4.3 Diagrama de Cajas (Boxplot)

par(mar = c(5, 5, 4, 2))
boxplot(Variable, 
        horizontal = TRUE,
        col = "#DDA0DD",
        xlab = "Aspecto (°)",
        cex.main = 0.9,
        main = "Gráfica N°5: Distribución del Aspecto en las Plantas Solares")

4.4 Ojivas

par(mar = c(5, 5, 7, 10), xpd = TRUE)

# Coordenadas
x_asc <- TDF_Enteros$Ls
x_desc <- TDF_Enteros$Li
y_asc <- TDF_Enteros$Ni_asc
y_desc <- TDF_Enteros$Ni_desc

# 1. Dibujar la Ascendente 
plot(x_asc, y_asc,
     type = "b", 
     main = "",
     xlab = "Aspecto (°)",
     ylab = "Frecuencia acumulada",
     col = "black",
     pch = 19, 
     xlim = c(min(TDF_Enteros$Li), max(x_asc)), 
     ylim = c(0, sum(TDF_Enteros$ni)),
     bty = "l"
)

# 2. Agregar la Descendente 
lines(x_desc, y_desc, col = "violet", type = "b", pch = 19)

grid()
mtext("Gráfica N°6: Ojivas Ascendentes y Descendentes de la\nDistribución del Aspecto en las Plantas Solares", 
      side = 3, 
      line = 3, 
      adj = 0.5, 
      cex = 0.9, 
      font = 2)

legend("left", 
       legend = c("Ascendente", "Descendente"), 
       col = c("black", "violet"), 
       lty = 1, 
       pch = 1, 
       cex = 0.6, 
       inset = c(0.05, 0.05),
       bty = "n")

5 Indicadores Estadísticos

## INDICADORES DE TENDENCIA CENTRAL
# Media aritmética
media <- round(mean(Variable), 2)

# Mediana
mediana <- round(median(Variable), 2)

# Moda
max_frecuencia <- max(TDF_Enteros$ni)
moda_vals <- TDF_Enteros$MC[TDF_Enteros$ni == max_frecuencia]
moda_txt <- paste(round(moda_vals, 2), collapse = ", ")

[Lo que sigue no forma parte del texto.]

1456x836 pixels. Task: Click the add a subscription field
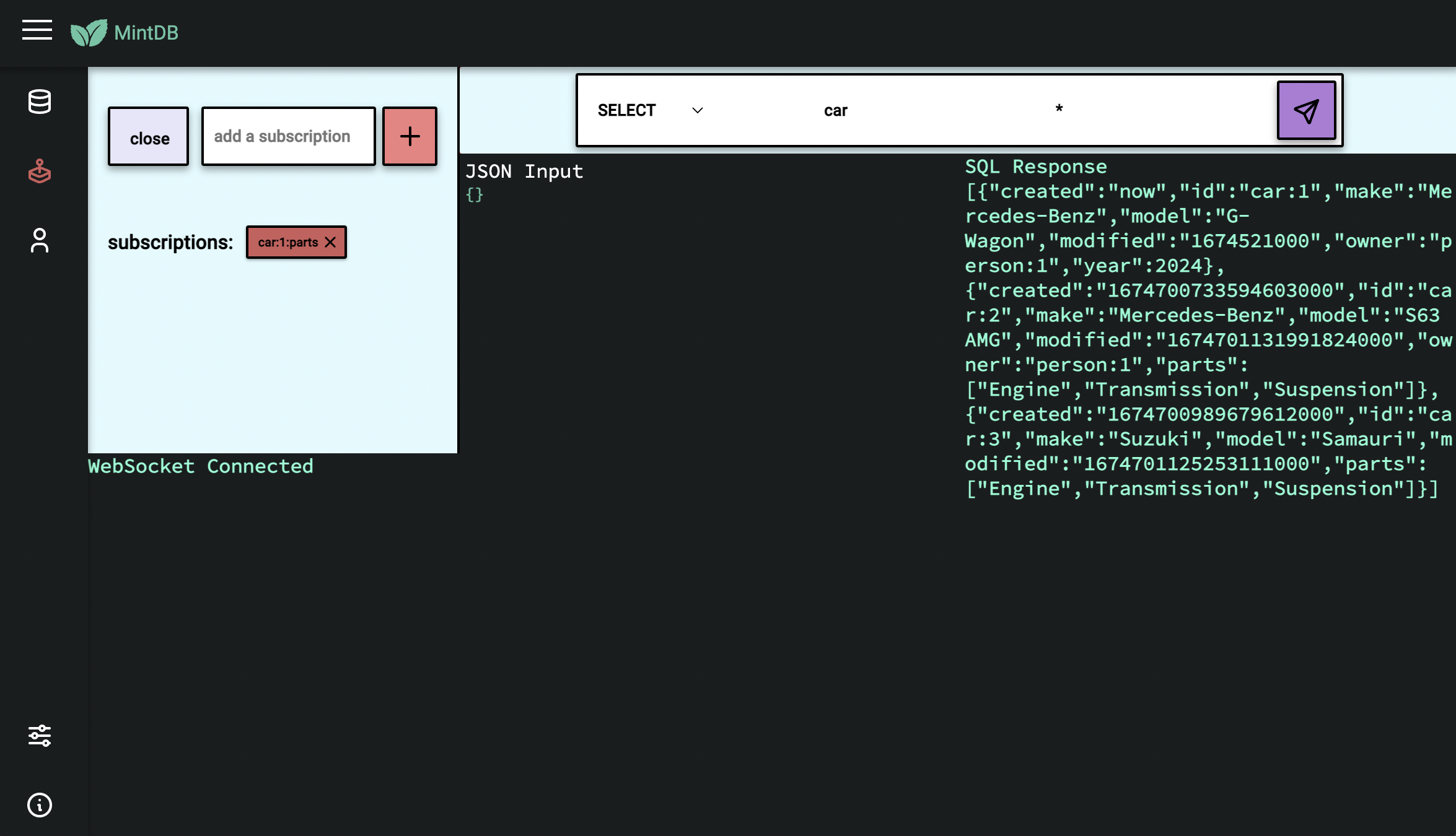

## INDICADORES DE DISPERSIÓN
# Varianza
varianza <- var(Variable)

# Desviación Estándar
sd_val <- sd(Variable)

# Coeficiente de Variación
cv <- round((sd_val / abs(media)) * 100, 2)

## INDICADORES DE FORMA
# Coeficiente de Asimetría
asimetria <- skewness(Variable, type = 2)

# Curtosis
curtosis <- kurtosis(Variable)

# Outliers
Q1 <- quantile(Variable, 0.25)
Q3 <- quantile(Variable, 0.75)
IQR_val <- Q3 - Q1
lim_inf <- Q1 - 1.5 * IQR_val
lim_sup <- Q3 + 1.5 * IQR_val

outliers_data <- Variable[Variable < lim_inf | Variable > lim_sup]
num_outliers <- length(outliers_data)

if(num_outliers > 0){
  rango_outliers <- paste0(num_outliers, " [", round(min(outliers_data), 2), "; ", round(max(outliers_data), 2), "]")
} else {
  rango_outliers <- "0 [Sin Outliers]"
}

tabla_indicadores <- data.frame(
 "Variable" = c("Aspecto (°)"),
 "Rango_MinMax" = paste0("[", round(min(Variable), 2), "; ", round(max(Variable), 2), "]"),
 "X" = c(media),
 "Me" = c(mediana),
 "Mo" = c(moda_txt),
 "V" = c(varianza),
 "Sd" = c(sd_val),
 "Cv" = c(cv),
 "As" = c(asimetria),
 "K" = c(curtosis),
 "Outliers" = rango_outliers)

# Generar Tabla GT
tabla_conclusiones_gt <- tabla_indicadores %>%
 gt() %>%
 tab_header(title = md("**Tabla N°3 de Conclusiones de Aspecto de las Plantas Solares**")) %>%
 tab_source_note(source_note = "Autor: Martin Sarmiento") %>%
 cols_label(
  Variable = "Variable",
  Rango_MinMax = "Rango",
  X = "Media (X)",
  Me = "Mediana (Me)",
  Mo = "Moda (Mo)",
  V = "Varianza (V)",
  Sd = "Desv. Est. (Sd)",
  Cv = "C.V. (%)",
  As = "Asimetría (As)",
  K = "Curtosis (K)",
  Outliers = "Outliers [Intervalo]"
 ) %>%
 tab_options(
  heading.title.font.size = px(16),
  column_labels.background.color = "#F0F0F0"
 )

tabla_conclusiones_gt
Tabla N°3 de Conclusiones de Aspecto de las Plantas Solares
Variable Rango Media (X) Mediana (Me) Moda (Mo) Varianza (V) Desv. Est. (Sd) C.V. (%) Asimetría (As) Curtosis (K) Outliers [Intervalo]
Aspecto (°) [-1; 359.45] 183.46 185.19 305 11539.48 107.422 58.55 -0.07229029 -1.27851 0 [Sin Outliers]
Autor: Martin Sarmiento

6 Conclusiones

La variable “Aspecto” fluctúa entre -1° y 359.45° y sus valores se encuentran alrededor de 185.19°, con una desviación estándar de 107.422, siendo una variable heterogénea, cuyos valores se concentran en la parte media alta de la variable con la agregación de no presencia de valores atípicos; por todo lo anterior, el comportamiento de la variable es regular.